Er wird im Dekalog befohlen; er ist eines der wenigen religiösen Gebote, an denen die auf Reform bedachten Propheten nachdrücklich festhielten; er nimmt im rabbinischen Denken eine zentrale Stellung ein, und seit es das Judentum mit seinen traditionellen Gebräuchen gibt, war und ist er das herausragendste Phänomen der jüdischen Religionsausübung. Es ist nicht übertrieben, wenn man sagt, daß die Juden zwei Jahrtausende der Verfolgung und Demütigung geistig und moralisch kaum überlebt hätten, wenn nicht selbst der Ärmste und Elendste unter ihnen an einem Tag der Woche sich in einen würdevollen und stolzen Menschen verwandelt hätte, wenn der Bettler an diesem Tag nicht zum König geworden wäre.
Um diese Behauptung nicht für eine grobe Übertreibung zu halten, muß man aber die traditionelle Feier des Sabbats in ihrer authentischen Forum miterlebt haben. Wer meint, er wisse was der Sabbat ist, weil er zugesehen hat, wie die Kerzen angezündet wurden, hat kaum eine Vorstellung von der Atmosphäre, die der traditionelle Sabbat ausstrahlt.
Der Grund, weshalb der Sabbat die zentrale Rolle im jüdischen Gesetz einnimmt, ist darin zu suchen, dass er der Ausdruck der zentralen Idee des Judentums ist: der Idee der
Freiheit; der Idee der vollkommenen Harmonie zwischen Mensch und Natur; zwischen Mensch und Mensch; der Idee der Vorwegnahme der messianischen Zeit und der Überwindung von Zeit, Traurigkeit und Tod durch den Menschen.
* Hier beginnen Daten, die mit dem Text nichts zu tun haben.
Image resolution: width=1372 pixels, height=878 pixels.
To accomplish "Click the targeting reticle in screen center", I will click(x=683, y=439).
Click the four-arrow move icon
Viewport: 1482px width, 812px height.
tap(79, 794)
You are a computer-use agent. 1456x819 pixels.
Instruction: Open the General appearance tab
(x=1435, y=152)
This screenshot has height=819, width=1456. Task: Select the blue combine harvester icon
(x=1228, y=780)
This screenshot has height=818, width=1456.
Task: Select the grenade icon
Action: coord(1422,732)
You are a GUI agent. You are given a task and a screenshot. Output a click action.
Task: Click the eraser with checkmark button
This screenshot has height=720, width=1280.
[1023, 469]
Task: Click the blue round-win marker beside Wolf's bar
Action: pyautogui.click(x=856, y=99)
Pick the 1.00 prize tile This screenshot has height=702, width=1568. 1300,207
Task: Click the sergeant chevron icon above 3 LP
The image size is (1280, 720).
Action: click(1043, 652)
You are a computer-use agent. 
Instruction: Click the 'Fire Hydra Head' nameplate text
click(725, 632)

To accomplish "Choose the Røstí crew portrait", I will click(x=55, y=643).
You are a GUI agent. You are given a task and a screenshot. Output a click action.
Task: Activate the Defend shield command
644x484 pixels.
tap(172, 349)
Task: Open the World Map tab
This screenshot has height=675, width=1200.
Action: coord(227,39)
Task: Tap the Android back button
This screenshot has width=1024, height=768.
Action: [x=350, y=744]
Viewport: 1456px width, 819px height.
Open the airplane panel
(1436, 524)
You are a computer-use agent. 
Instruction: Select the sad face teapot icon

Rabbi Simeon ben Lakisch sagte: “ Am Vorabend des Schabbats gibt der Heilige, gelobt sei Er, dem Menschen eine zweite Seele, und am Ende das Schabbats entzieht er sie ihm wieder.“
(Bejza 16a)

Die zweite Seele, die wir am Schabbat erhalten, heißt Neschama Jetera.

Schabbat Schalom

Quelle: Erich Fromm: Ihr werdet sein wie Gott, S. 156f.

Advertisements

3 Antworten to “Erich Fromm über den Schabbat”

  1. Noa Says:

    schön. Danke, Yael. Ich musste beim Lesen der immerwiederkehrenden Worte FREIHEIT daran denken, dass uns oft der „Vorwurf“ gemacht wird: Aber ich brauche meine Freiheit, daher könnte ich nie den Shabbat halten. Diese ganzen Gebote und Verbote, machen einen doch unfrei. (auch nicht religiöse Juden argumentieren ja so, weil sie z.B. am Shabbat (auch hier in Israel) mit ihren Kindern in den Wald fahren möchten, um zu grillen….)
    Noa

    • yael1 Says:

      Das stimmt, aber das Freiheit auch heißt, sich nicht dem Diktat der Woche zu unterwerfen, verstehen leider viele nicht. Ich halte den Schabbat nicht streng ein, aber mal nicht immer erreichbar zu sein, nicht einkaufen oder anderes tun zu müssen, ist auch Freiheit. Wer das nicht kennt, weiß das nicht zu schätzen.

  2. Jacob P. Says:

    Wow! Da zitiert jemand doch tatsächlich eines meiner Lieblingsbücher (das hierzulande leider lange Zeit vergriffen war). Früher nannte ich mich einen Atheisten. Erich Fromm verdanke ich eine neue Perspektive auf Gott und den Glauben.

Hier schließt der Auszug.